# Table A10- BSJA, anyone explain please? :) Also, Winter Novice qualifiers?



## KatB (30 November 2010)

As above really! What is the score with A10 please? I know it can get huge, lol!

Also, has anyone done the 1.10 winter novice qualifiers? I am thinking they aren't likely to be suitable for a horse who would have only done 1 or 2 1.10 classes.... !? 

Thank you!


----------



## flyingfeet (30 November 2010)

Winter Novice - err no thanks 1.10m first round, 1.20m in second round and 1.30m in the jump offs! 

Think I remember Gadget reports on how massive they were!


----------



## _EVS_ (30 November 2010)

Table A10 if its 1.10m or under the second half of teh course is 5cm bigger than first half and then jump off another 5cm bigger.....


----------



## deskbound (30 November 2010)

I think I did one of these in the summer, it was advertised as a 1.15 but after first 4 fences it was 1.20 "insert green faced smiley".... all the way home....


----------



## KatB (30 November 2010)

haha Jen_Cots, we won't bother with that then  thank you! It's at Arena UK, so will be up to height definitely! lol!

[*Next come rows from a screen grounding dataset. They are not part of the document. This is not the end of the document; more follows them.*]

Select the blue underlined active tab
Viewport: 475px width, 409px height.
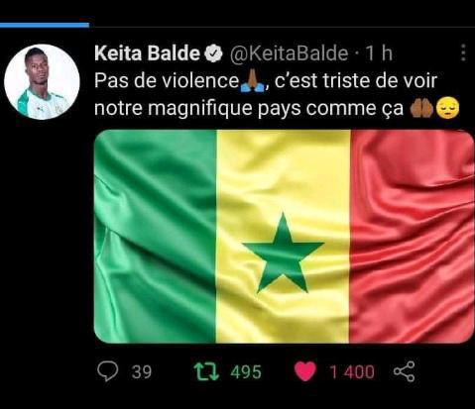pyautogui.click(x=45, y=25)
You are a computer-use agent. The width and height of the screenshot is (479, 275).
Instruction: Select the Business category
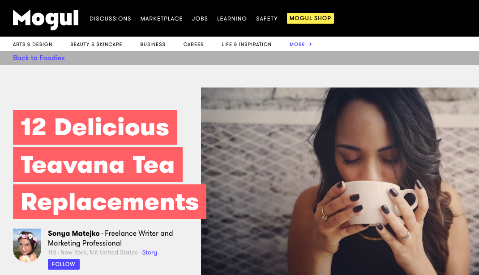(153, 44)

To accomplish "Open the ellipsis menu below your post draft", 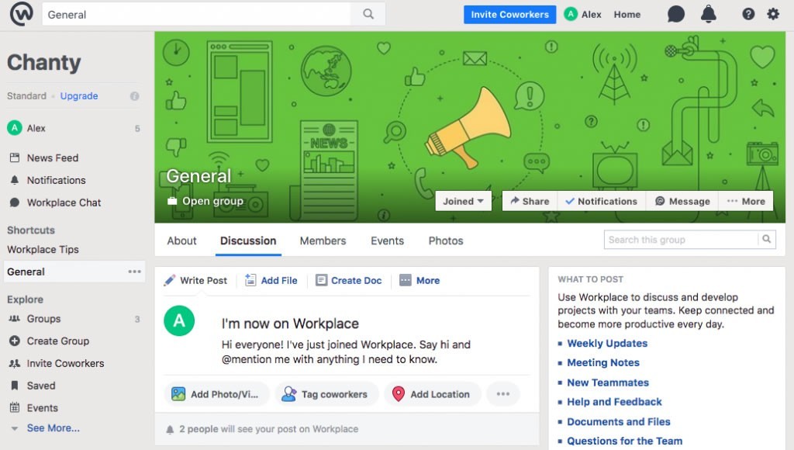I will pos(503,394).
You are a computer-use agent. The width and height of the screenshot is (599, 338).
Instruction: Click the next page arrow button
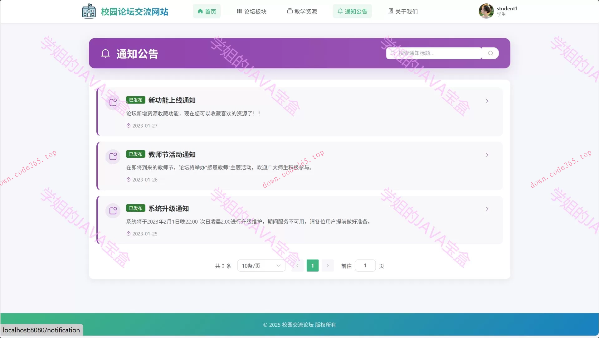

_EVS_ that's great, thank you


----------



## Tinks81 (30 November 2010)

it really does depend where you go i saw one the other day at Crofton and wasnt that big - they have actually changed them since Gadget did them as someone said 1st round 1.10 second round 1.20 then 3rd round 1.30 

now they just have 2 rounds the first being 1.10 first half then 1.20 second half - supposed to be 1.30 in JO but havent seen any this year that ar eyet!!


----------



## KatB (30 November 2010)

Thanks Tinks, it's meant to be table A10 at 1.10, so should be 1.10-1.15, then 1.20 JO in theory...but I am presuming not!? I think we will probably sideline that idea and find somewhere nice to have a crack at Newcomers instead


----------



## Tinks81 (30 November 2010)

KatB said:



			Thanks Tinks, it's meant to be table A10 at 1.10, so should be 1.10-1.15, then 1.20 JO in theory...but I am presuming not!? I think we will probably sideline that idea and find somewhere nice to have a crack at Newcomers instead 

Click to expand...

yes yes sorry your right the ones gadget did ended at 1.30 !!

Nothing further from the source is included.